Collected data:

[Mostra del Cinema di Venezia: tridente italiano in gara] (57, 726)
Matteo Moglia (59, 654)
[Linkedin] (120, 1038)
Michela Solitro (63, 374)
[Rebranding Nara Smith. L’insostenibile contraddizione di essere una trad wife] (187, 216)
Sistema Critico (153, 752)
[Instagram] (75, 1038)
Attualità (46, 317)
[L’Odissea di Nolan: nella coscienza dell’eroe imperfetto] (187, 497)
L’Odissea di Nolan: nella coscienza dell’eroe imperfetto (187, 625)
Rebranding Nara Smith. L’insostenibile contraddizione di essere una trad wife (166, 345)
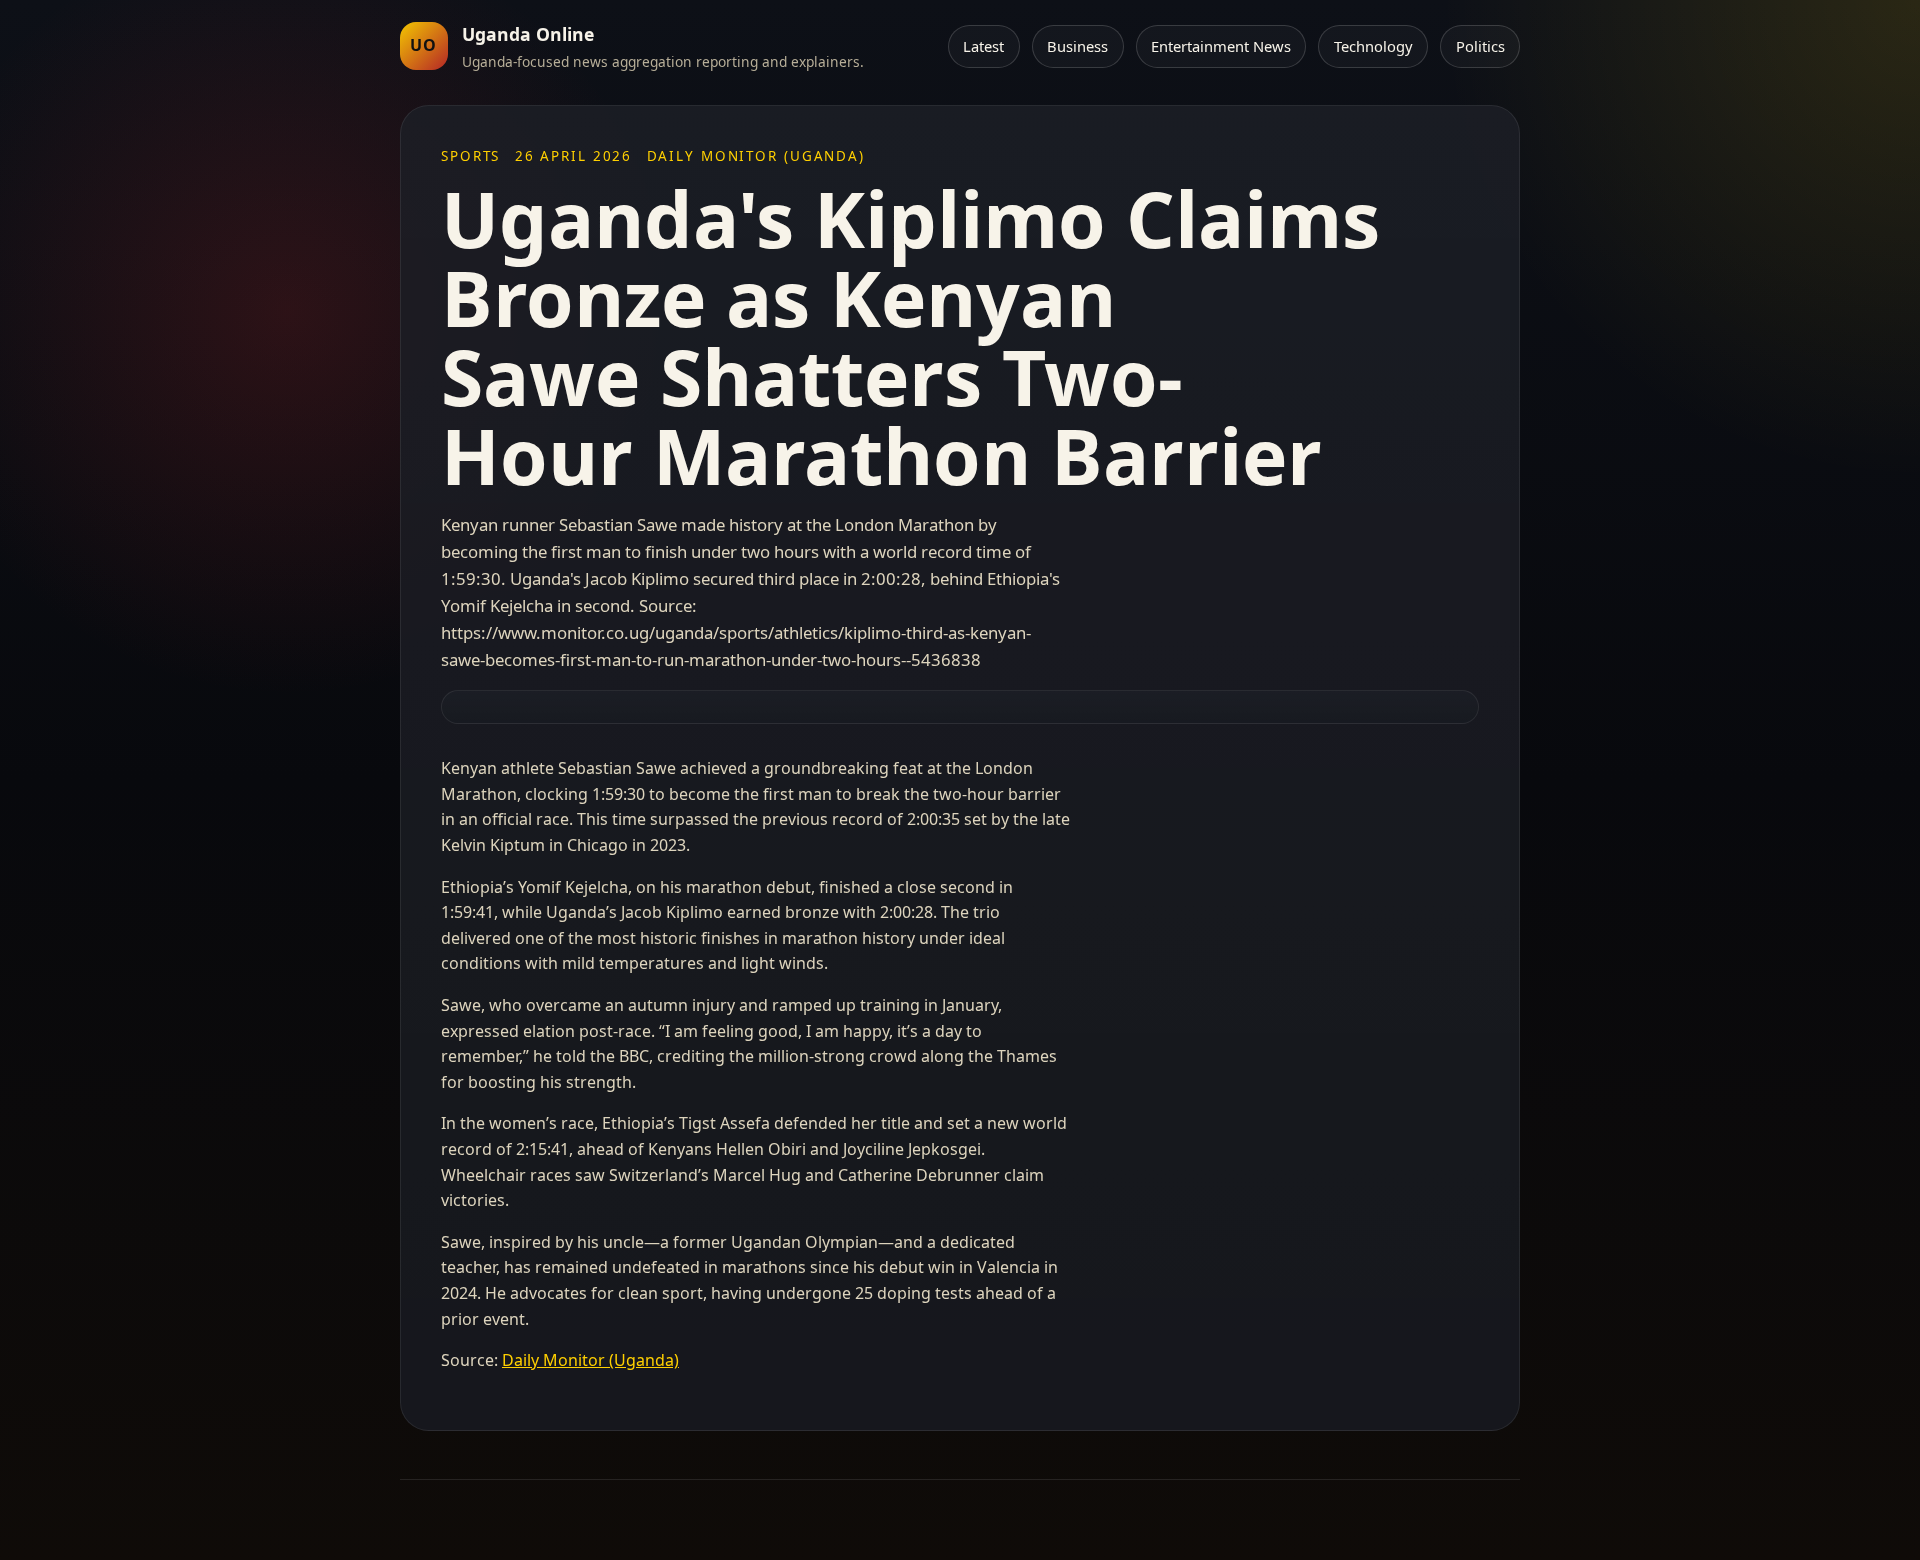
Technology (1373, 46)
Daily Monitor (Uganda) (590, 1360)
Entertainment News (1221, 46)
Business (1077, 46)
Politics (1480, 46)
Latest (983, 46)
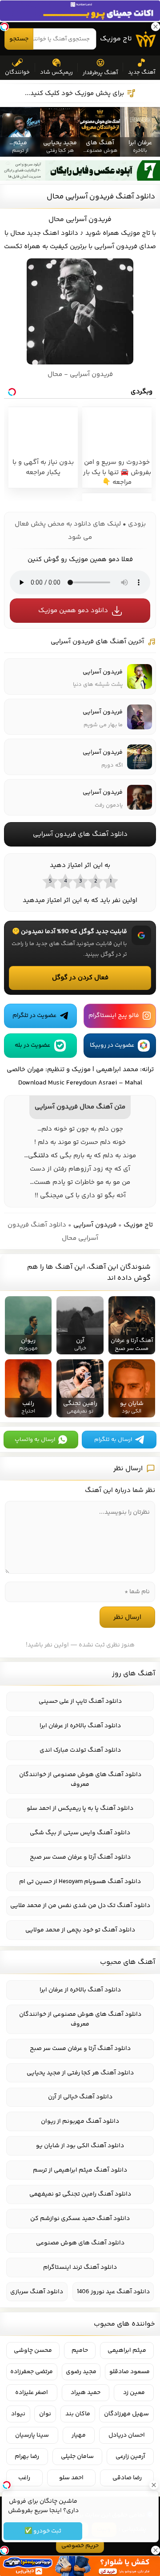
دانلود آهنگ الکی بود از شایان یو (80, 2146)
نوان (45, 2414)
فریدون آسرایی (94, 1225)
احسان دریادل (126, 2435)
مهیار (79, 2435)
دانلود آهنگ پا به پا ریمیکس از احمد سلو (80, 1808)
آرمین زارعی (130, 2456)
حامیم (80, 2350)
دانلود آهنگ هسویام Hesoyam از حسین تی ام (80, 1882)
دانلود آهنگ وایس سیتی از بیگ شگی (80, 1833)
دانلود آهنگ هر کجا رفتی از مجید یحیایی (80, 2073)
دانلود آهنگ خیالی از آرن (80, 2097)
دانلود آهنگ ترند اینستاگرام (80, 2267)
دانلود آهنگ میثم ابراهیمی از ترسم (80, 2170)
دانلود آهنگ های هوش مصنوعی (80, 2243)
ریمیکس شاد (56, 72)
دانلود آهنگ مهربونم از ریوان (80, 2121)
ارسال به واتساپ (35, 1439)
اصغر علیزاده (31, 2393)
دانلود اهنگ (60, 233)
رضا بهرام (27, 2456)
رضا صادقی (127, 2478)
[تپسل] (4, 26)
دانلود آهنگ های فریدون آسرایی (80, 834)
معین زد (134, 2393)
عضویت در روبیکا (112, 1045)
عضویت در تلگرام (34, 1016)
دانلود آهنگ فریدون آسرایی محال (101, 196)
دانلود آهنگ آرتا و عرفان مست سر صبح (80, 1857)
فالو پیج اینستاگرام (113, 1016)
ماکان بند (77, 2414)
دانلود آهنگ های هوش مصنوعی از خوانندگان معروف (80, 1779)
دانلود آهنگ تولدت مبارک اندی (80, 1750)
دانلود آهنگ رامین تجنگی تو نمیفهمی (80, 2194)
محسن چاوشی (33, 2350)
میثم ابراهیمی (127, 2350)
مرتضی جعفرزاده (31, 2372)
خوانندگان (17, 72)
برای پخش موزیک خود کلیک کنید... (74, 93)
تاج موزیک (116, 38)
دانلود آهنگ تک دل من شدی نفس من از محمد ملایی (80, 1906)
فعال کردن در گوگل (80, 978)
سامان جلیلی (77, 2456)
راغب (24, 2478)
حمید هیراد (85, 2393)
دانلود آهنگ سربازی (36, 2292)
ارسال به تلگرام (113, 1439)
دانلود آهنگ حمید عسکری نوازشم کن (80, 2219)
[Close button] (153, 2485)
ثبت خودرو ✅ (42, 2531)
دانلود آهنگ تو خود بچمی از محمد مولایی (80, 1930)
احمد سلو (71, 2478)
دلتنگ (41, 1156)
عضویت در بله (32, 1045)
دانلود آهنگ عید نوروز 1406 (113, 2292)
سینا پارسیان (32, 2435)
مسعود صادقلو (129, 2372)
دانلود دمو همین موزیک (73, 610)
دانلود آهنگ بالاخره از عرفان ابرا (80, 1726)
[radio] (110, 881)
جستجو (18, 39)
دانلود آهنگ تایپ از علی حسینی (80, 1701)
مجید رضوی (81, 2372)
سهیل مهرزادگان (126, 2414)
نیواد (18, 2414)
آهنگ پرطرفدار (100, 72)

* [TASK] Every line above should be transcribed exactly, though no image should be carried over.

* [ANSWER]
[Mostra del Cinema di Venezia: tridente italiano in gara] (57, 726)
Matteo Moglia (59, 654)
[Linkedin] (120, 1038)
Michela Solitro (63, 374)
[Rebranding Nara Smith. L’insostenibile contraddizione di essere una trad wife] (187, 216)
Sistema Critico (153, 752)
[Instagram] (75, 1038)
Attualità (46, 317)
[L’Odissea di Nolan: nella coscienza dell’eroe imperfetto] (187, 497)
L’Odissea di Nolan: nella coscienza dell’eroe imperfetto (187, 625)
Rebranding Nara Smith. L’insostenibile contraddizione di essere una trad wife (166, 345)
Technology (1373, 46)
Daily Monitor (Uganda) (590, 1360)
Entertainment News (1221, 46)
Business (1077, 46)
Politics (1480, 46)
Latest (983, 46)
دانلود آهنگ الکی بود از شایان یو (80, 2146)
نوان (45, 2414)
فریدون آسرایی (94, 1225)
احسان دریادل (126, 2435)
مهیار (79, 2435)
دانلود آهنگ پا به پا ریمیکس از احمد سلو (80, 1808)
آرمین زارعی (130, 2456)
حامیم (80, 2350)
دانلود آهنگ هسویام Hesoyam از حسین تی ام (80, 1882)
دانلود آهنگ وایس سیتی از بیگ شگی (80, 1833)
دانلود آهنگ هر کجا رفتی از مجید یحیایی (80, 2073)
دانلود آهنگ خیالی از آرن (80, 2097)
دانلود آهنگ ترند اینستاگرام (80, 2267)
دانلود آهنگ میثم ابراهیمی از ترسم (80, 2170)
دانلود آهنگ های هوش مصنوعی (80, 2243)
ریمیکس شاد (56, 72)
دانلود آهنگ مهربونم از ریوان (80, 2121)
ارسال به واتساپ (35, 1439)
اصغر علیزاده (31, 2393)
دانلود اهنگ (60, 233)
رضا بهرام (27, 2456)
رضا صادقی (127, 2478)
[تپسل] (4, 26)
دانلود آهنگ های فریدون آسرایی (80, 834)
معین زد (134, 2393)
عضویت در روبیکا (112, 1045)
عضویت در تلگرام (34, 1016)
دانلود آهنگ فریدون آسرایی محال (101, 196)
دانلود آهنگ آرتا و عرفان مست سر صبح (80, 1857)
فالو پیج اینستاگرام (113, 1016)
ماکان بند (77, 2414)
دانلود آهنگ های هوش مصنوعی از خوانندگان معروف (80, 1779)
دانلود آهنگ تولدت مبارک اندی (80, 1750)
دانلود آهنگ رامین تجنگی تو نمیفهمی (80, 2194)
محسن چاوشی (33, 2350)
میثم ابراهیمی (127, 2350)
مرتضی جعفرزاده (31, 2372)
خوانندگان (17, 72)
برای پخش موزیک خود کلیک کنید... (74, 93)
تاج موزیک (116, 38)
دانلود آهنگ تک دل من شدی نفس من از محمد ملایی (80, 1906)
فعال کردن در گوگل (80, 978)
سامان جلیلی (77, 2456)
راغب (24, 2478)
حمید هیراد (85, 2393)
دانلود آهنگ سربازی (36, 2292)
ارسال به تلگرام (113, 1439)
دانلود آهنگ حمید عسکری نوازشم کن (80, 2219)
[Close button] (153, 2485)
ثبت خودرو ✅ (42, 2531)
دانلود آهنگ تو خود بچمی از محمد مولایی (80, 1930)
احمد سلو (71, 2478)
دلتنگ (41, 1156)
عضویت در بله (32, 1045)
دانلود آهنگ عید نوروز 1406 (113, 2292)
سینا پارسیان (32, 2435)
مسعود صادقلو (129, 2372)
دانلود دمو همین موزیک (73, 610)
دانلود آهنگ بالاخره از عرفان ابرا (80, 1726)
[radio] (110, 881)
جستجو (18, 39)
دانلود آهنگ تایپ از علی حسینی (80, 1701)
مجید رضوی (81, 2372)
سهیل مهرزادگان (126, 2414)
نیواد (18, 2414)
آهنگ پرطرفدار (100, 72)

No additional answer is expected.